- RECORDS PROVIDED -
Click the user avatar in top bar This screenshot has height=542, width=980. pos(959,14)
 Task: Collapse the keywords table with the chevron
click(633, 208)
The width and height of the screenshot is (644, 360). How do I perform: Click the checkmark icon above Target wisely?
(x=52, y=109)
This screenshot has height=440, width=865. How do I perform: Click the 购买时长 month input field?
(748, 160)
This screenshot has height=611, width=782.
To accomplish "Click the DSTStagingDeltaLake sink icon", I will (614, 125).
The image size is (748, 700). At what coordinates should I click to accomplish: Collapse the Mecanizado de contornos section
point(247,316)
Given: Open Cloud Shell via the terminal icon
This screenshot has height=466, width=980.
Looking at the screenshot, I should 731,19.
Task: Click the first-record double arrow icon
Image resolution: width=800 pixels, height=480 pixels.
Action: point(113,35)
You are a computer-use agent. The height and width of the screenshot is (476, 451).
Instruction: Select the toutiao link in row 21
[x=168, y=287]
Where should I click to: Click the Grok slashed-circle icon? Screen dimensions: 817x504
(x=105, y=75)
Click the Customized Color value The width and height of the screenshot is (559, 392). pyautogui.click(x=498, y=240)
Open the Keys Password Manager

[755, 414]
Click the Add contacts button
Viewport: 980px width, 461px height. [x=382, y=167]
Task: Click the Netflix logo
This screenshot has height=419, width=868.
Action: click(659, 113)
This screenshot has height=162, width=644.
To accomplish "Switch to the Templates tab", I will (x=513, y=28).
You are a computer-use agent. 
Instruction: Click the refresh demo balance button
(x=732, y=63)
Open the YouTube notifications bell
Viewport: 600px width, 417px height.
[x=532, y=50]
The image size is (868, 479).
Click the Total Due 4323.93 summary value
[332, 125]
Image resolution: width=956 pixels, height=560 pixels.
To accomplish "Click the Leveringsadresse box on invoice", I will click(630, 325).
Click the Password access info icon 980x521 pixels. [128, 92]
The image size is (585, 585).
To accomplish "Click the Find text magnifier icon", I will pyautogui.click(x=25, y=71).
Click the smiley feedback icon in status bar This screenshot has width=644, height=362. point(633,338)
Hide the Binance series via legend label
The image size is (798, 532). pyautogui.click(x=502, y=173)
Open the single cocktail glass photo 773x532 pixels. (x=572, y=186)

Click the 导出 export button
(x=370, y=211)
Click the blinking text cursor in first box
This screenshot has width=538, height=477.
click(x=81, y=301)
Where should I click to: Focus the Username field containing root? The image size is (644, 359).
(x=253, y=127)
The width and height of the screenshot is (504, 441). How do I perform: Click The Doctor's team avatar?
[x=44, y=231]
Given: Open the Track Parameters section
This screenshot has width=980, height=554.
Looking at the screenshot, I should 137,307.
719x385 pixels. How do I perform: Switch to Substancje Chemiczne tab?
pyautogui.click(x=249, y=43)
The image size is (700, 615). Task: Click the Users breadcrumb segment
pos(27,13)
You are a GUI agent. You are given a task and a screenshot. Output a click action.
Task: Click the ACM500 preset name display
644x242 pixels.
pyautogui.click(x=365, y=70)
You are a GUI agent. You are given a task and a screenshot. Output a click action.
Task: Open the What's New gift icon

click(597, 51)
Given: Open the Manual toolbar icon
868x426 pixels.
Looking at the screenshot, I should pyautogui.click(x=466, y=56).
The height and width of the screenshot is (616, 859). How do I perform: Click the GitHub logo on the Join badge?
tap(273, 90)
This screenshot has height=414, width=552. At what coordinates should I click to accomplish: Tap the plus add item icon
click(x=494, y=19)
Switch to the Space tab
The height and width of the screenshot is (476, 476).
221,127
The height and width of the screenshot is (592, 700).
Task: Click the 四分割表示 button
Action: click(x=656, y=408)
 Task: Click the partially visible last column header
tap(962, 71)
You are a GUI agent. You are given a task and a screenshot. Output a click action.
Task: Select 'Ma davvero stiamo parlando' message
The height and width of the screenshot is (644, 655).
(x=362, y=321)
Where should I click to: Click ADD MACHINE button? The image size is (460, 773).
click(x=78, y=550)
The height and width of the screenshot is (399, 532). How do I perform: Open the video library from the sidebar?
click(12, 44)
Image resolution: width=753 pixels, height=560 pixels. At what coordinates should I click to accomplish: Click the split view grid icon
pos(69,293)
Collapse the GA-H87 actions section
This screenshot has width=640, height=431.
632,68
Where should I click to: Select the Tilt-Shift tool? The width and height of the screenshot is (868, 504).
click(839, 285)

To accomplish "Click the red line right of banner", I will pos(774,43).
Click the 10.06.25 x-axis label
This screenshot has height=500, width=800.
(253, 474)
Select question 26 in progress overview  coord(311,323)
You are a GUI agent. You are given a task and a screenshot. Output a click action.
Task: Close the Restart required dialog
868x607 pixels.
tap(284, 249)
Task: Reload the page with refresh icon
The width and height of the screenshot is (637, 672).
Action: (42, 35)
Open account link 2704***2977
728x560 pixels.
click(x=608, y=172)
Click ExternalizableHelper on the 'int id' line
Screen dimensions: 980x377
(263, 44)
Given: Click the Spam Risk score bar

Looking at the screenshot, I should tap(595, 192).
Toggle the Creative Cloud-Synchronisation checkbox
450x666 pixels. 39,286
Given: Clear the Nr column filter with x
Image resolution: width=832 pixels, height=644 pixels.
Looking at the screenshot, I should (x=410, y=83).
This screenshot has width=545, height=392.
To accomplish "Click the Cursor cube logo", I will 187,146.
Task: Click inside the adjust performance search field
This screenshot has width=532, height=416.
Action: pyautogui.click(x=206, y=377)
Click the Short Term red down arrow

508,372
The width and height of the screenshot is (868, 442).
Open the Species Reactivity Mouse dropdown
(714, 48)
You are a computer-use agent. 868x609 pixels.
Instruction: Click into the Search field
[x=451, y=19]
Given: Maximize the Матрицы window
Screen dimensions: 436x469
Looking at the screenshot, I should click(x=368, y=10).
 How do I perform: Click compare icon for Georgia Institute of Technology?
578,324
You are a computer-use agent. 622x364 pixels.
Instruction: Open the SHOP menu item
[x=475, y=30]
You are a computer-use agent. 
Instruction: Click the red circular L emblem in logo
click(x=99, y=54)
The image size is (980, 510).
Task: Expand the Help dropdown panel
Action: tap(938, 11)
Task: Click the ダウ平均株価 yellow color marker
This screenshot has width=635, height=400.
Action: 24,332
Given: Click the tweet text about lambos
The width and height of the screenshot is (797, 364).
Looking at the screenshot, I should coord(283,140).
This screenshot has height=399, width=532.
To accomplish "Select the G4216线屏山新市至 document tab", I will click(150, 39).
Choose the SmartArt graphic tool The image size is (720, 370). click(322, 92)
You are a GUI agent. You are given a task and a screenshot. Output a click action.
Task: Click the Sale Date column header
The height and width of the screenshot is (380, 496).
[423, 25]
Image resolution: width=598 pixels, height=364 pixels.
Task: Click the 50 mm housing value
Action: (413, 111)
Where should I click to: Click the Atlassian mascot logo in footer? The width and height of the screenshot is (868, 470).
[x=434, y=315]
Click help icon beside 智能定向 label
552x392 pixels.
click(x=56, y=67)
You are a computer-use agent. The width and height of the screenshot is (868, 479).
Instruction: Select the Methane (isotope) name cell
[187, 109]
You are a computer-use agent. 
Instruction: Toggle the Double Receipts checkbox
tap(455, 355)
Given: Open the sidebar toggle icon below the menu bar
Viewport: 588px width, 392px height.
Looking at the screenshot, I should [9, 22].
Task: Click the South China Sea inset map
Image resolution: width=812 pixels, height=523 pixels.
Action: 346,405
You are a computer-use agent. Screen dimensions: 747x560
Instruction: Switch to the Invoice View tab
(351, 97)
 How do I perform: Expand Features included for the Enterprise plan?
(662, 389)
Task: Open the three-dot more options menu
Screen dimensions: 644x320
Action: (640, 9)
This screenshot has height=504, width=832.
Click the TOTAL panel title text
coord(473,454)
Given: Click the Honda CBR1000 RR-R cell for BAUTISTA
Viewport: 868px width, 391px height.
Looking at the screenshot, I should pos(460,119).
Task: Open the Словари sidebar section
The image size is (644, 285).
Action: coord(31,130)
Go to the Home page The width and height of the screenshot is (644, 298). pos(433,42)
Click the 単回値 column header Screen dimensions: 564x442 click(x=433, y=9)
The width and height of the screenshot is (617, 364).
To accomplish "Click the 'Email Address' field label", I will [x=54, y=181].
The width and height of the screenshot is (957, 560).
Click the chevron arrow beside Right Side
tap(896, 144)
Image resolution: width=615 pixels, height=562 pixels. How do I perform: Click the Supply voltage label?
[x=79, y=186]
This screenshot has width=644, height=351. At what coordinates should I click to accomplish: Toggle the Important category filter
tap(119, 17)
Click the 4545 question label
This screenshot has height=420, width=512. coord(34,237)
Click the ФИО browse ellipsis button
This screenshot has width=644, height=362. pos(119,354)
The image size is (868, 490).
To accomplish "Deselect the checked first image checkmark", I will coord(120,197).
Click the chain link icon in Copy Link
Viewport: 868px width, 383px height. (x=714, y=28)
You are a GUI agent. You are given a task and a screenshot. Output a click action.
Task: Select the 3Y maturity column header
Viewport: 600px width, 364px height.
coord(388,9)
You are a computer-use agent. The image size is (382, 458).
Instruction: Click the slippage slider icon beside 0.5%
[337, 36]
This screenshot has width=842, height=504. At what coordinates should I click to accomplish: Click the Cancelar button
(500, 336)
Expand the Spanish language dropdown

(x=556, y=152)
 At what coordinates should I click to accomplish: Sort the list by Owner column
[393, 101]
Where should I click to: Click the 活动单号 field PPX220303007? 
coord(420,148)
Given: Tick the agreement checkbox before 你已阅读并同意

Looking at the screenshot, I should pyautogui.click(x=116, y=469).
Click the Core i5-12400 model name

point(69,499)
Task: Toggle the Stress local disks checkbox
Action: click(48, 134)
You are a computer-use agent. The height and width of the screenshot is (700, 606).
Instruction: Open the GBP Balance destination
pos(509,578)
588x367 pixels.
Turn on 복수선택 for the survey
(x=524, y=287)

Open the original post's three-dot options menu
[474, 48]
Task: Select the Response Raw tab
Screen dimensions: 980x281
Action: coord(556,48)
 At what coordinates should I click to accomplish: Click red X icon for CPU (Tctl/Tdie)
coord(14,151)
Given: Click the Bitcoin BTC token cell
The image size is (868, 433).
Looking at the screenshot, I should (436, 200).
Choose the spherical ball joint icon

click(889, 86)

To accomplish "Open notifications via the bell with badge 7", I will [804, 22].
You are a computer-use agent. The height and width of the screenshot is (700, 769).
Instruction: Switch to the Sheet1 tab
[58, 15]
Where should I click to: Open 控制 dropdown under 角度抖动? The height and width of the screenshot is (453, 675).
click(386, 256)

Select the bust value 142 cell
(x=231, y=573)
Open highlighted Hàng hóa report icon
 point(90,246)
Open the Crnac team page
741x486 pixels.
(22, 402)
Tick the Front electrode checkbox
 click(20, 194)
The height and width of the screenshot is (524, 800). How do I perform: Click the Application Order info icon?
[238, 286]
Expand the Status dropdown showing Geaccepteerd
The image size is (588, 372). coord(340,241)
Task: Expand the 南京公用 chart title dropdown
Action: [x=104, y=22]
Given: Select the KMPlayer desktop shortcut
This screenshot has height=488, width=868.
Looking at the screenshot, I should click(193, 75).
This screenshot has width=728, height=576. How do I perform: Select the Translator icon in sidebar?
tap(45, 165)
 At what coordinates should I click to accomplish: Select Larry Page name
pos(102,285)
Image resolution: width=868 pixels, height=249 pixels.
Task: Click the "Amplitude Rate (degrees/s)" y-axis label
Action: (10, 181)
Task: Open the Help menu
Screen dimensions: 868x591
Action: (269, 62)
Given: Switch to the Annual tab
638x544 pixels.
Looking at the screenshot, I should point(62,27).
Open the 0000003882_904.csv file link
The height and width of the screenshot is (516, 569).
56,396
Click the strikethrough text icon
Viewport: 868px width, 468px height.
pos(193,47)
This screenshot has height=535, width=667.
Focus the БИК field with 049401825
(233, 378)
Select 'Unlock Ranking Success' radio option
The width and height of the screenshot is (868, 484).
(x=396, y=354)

- WHAT TO WORK ON -
Throughout the data above, count the lines where the word "computer" occurs, and report that figure alone.

- EXERCISE OUTPUT -
11